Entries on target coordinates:

_____

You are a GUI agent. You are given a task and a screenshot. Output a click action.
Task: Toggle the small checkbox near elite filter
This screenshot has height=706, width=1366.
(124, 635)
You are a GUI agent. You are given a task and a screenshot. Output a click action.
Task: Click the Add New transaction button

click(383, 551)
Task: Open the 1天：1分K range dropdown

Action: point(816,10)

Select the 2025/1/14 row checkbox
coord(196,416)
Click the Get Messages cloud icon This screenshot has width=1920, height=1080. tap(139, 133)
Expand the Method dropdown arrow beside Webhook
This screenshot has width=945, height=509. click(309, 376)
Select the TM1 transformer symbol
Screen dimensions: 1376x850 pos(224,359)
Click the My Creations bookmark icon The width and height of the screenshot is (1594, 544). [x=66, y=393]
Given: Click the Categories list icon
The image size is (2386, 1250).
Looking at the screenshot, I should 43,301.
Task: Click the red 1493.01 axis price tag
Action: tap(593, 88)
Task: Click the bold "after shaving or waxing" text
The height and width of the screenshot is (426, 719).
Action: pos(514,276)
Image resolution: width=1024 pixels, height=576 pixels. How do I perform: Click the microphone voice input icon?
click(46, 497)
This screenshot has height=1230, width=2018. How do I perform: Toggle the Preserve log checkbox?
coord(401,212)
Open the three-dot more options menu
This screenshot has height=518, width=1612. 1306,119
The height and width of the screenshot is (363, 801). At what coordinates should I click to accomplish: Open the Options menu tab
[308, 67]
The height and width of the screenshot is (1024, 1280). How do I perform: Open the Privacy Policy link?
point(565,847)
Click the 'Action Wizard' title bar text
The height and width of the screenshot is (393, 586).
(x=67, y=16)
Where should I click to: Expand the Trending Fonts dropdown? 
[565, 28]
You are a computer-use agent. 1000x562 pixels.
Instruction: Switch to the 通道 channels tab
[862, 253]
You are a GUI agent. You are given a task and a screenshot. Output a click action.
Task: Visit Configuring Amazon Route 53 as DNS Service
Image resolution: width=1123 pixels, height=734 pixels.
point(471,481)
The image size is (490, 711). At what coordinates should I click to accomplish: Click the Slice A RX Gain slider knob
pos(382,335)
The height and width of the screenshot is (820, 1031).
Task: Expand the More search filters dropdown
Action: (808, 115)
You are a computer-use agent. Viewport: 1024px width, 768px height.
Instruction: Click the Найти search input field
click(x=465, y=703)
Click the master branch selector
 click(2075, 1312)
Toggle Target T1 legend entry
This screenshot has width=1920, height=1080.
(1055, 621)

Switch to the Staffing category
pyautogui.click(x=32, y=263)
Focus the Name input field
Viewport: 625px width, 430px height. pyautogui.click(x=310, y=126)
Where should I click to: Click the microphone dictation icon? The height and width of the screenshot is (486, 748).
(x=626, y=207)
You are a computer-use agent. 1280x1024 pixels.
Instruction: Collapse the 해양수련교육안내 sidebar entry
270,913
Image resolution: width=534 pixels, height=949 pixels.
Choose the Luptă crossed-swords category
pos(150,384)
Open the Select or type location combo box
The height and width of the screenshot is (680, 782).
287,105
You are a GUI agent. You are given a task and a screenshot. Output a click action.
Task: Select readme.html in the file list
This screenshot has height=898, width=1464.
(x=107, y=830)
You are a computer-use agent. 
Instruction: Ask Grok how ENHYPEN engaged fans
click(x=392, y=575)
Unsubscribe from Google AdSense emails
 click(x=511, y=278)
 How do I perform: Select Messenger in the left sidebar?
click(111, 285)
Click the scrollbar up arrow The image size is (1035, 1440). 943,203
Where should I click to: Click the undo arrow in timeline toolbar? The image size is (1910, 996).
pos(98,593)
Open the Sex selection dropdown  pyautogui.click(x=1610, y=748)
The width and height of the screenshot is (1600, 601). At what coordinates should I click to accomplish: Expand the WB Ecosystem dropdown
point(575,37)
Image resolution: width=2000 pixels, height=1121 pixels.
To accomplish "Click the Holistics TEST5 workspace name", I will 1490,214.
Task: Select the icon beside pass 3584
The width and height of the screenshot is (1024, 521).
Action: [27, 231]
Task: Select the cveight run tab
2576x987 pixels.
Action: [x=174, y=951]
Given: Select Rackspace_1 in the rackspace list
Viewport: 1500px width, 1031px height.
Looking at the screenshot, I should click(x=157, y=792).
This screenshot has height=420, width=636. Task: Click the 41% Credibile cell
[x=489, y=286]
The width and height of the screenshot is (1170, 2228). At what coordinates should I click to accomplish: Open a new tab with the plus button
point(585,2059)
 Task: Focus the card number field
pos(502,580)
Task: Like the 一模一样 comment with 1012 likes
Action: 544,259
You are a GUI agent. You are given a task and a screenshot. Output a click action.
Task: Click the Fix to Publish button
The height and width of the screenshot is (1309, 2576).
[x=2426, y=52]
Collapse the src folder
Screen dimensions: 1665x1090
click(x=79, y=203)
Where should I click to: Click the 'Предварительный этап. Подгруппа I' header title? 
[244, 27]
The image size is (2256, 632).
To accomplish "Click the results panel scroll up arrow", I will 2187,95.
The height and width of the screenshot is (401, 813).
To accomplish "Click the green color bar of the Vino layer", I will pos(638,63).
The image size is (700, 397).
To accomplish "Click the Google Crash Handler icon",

_____

Count the lines in the data above that contain the string "Where", matching case exactly, and reply with the number only.

4